> **WHAT YOU WILL DO**:
**a)** In the text about Arnoldo Castillo, to which country did his experience take him in 1949?
**b)** List every person the Arnoldo Castillo text names as his predecessor in an office.
**c)** Go on with the biography of Arnoldo Castillo from its last sentence.

> **TEXT SEGMENT**:
++++

Governor of Catamarca
- In office December 10, 1991 – December 10, 1999
- Lieutenant: Simón Hernández
- Preceded by: Luis Prol
- Succeeded by: Oscar Castillo

Governor of Catamarca
- In office March 3, 1981 – December 10, 1983
- Preceded by: Oscar Barcena
- Succeeded by: Ramón Saadi

Mayor of San Fernando del Valle de Catamarca
- In office May 19, 1976 – April 3, 1981
- Preceded by: Raúl Blas
- Succeeded by: Carlos Varela

Personal details
- Born: April 29, 1922 Quilmes, Buenos Aires Province, Argentina
- Died: September 29, 2005 (aged 83) Catamarca, Argentina
- Party: Radical Civic Union
- Profession: Engineer

= Arnoldo Castillo =

Argentine politician (1922–2005)

Arnoldo Castillo (April 29, 1922 – September 29, 2005) was an Argentine politician.

==Life and times==
Arnoldo Aníbal Castillo was born to Carmen Berrondo and Gualberto Castillo in Quilmes, a suburb of Buenos Aires, in 1922. His parents relocated to Catamarca, in the Argentine Northwest, early in his childhood. Castillo enrolled at the National University of Córdoba, where he studied mechanical engineering, and at the National University of San Juan, to study mining engineering. Unable to graduate, he was subsequently hired as a public administration clerk at Vialidad Nacional, the National Highway Bureau, and became a specialized advisor in the construction of mountain roads.

His experience took him to Bolivia in 1949, and helped plan that country's stretch of the Pan-American Highway. Returning to Catamarca, he worked as a consultant from 1950 to 1963, when he was elected to the Provincial Legislature on the centrist Radical Civic Union (UCR-P) ticket. Castillo was elected Mayor of Catamarca in 1966, in the first direct election for that post in the province's history; a coup d'état that June led to his removal by military authorities, however.

The same regime, represented in Catamarca by de facto Governor Horacio Pernasetti, appointed Castillo interim Mayor of Catamarca in 1971. A subsequent dictatorship again called on Castillo shortly after the March 1976 coup; Castillo resigned his membership in the UCR, and he served in the post until 1981. His membership in the UCR was reinstated after the return of democracy with elections in 1983.

The new governor, Ramón Saadi of the (Peronist) Justicialist Party, faced a crisis of his own when the rape and murder of a local teen, María Soledad Morales, in September 1990, was placed at the hands of two youths whose fathers were close to Governor Saadi. Saadi, an ally of President Carlos Menem, was replaced with a Federal Receivership by order of the President within days of the tragedy; ultimately, however, Catamarca voters turned against the ruling Justicialists, and Castillo was elected governor in elections in 1991.

++++

> **DATA EXTRACT**:
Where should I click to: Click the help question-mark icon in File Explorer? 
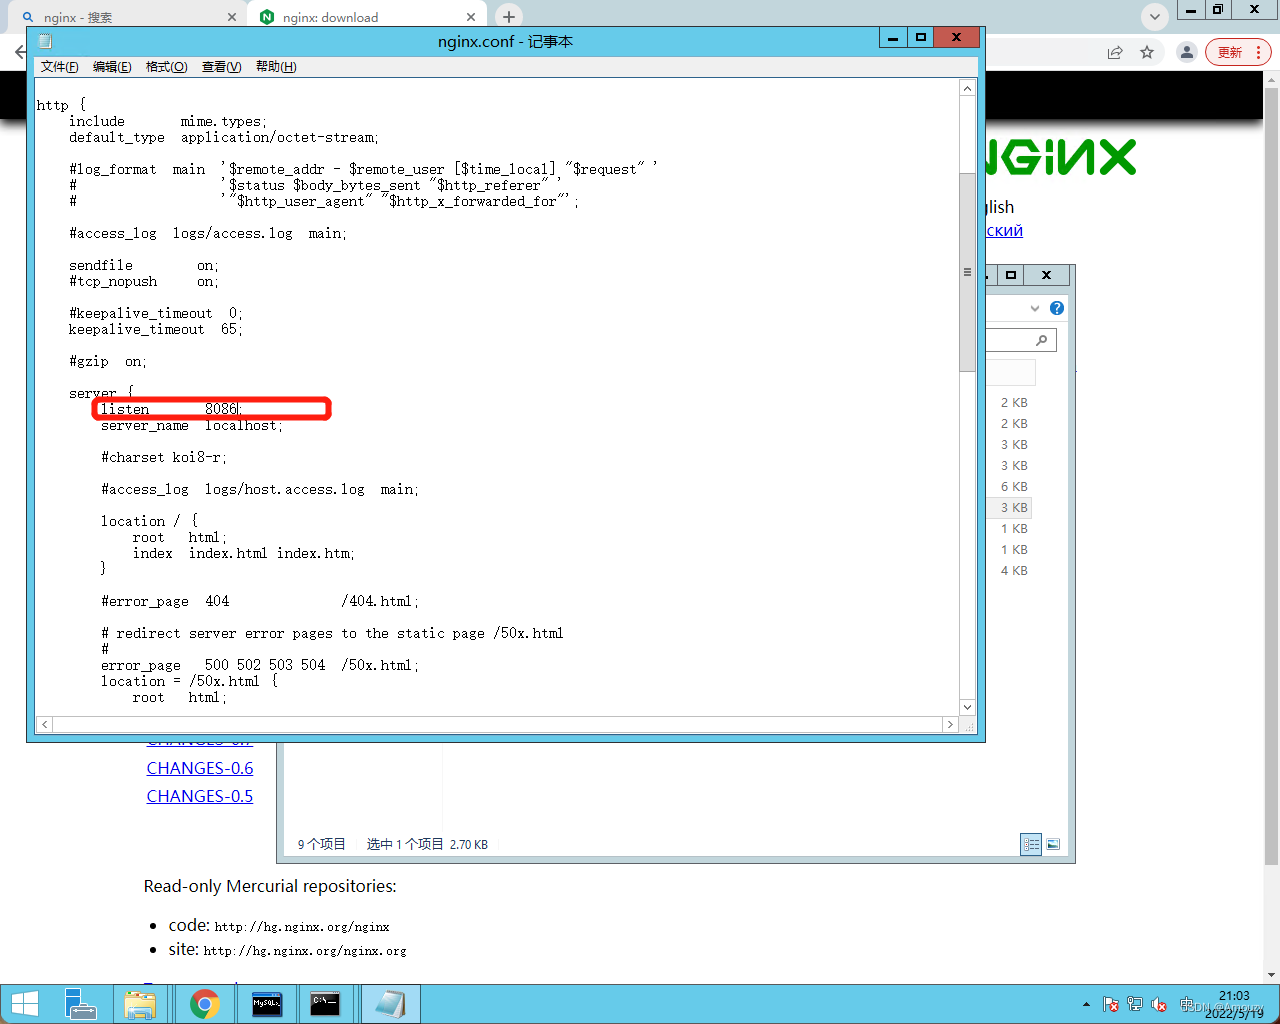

++++

> **ACTIVITY ANSWERS**:
**a)** Bolivia

**b)** Luis Prol, Oscar Barcena, Raúl Blas

**c)**
Castillo's tenure was marked by an emphasis on infrastructure investments, notably road building and rural electrification. Two landmark projects include the Cuesta de El Portezuelo road and the San Francisco Pass, which improved links between both sides of the rugged Ancasti range, and facilitated commerce with neighboring Chile, respectively. The governor responded to the province's judicial bottlenecks by decreeing that, counter to the provincial constitution, candidates from anywhere in Argentina could be eligible for the bench in Catamarca. Castillo was challenged in his successful 1995 campaign for reelection by Ramón Saadi, who was defeated by 8%; the strength of the UCR in Catamarca led Castillo to forego joining the Alliance formed at the national level with the center-left Frepaso in 1997.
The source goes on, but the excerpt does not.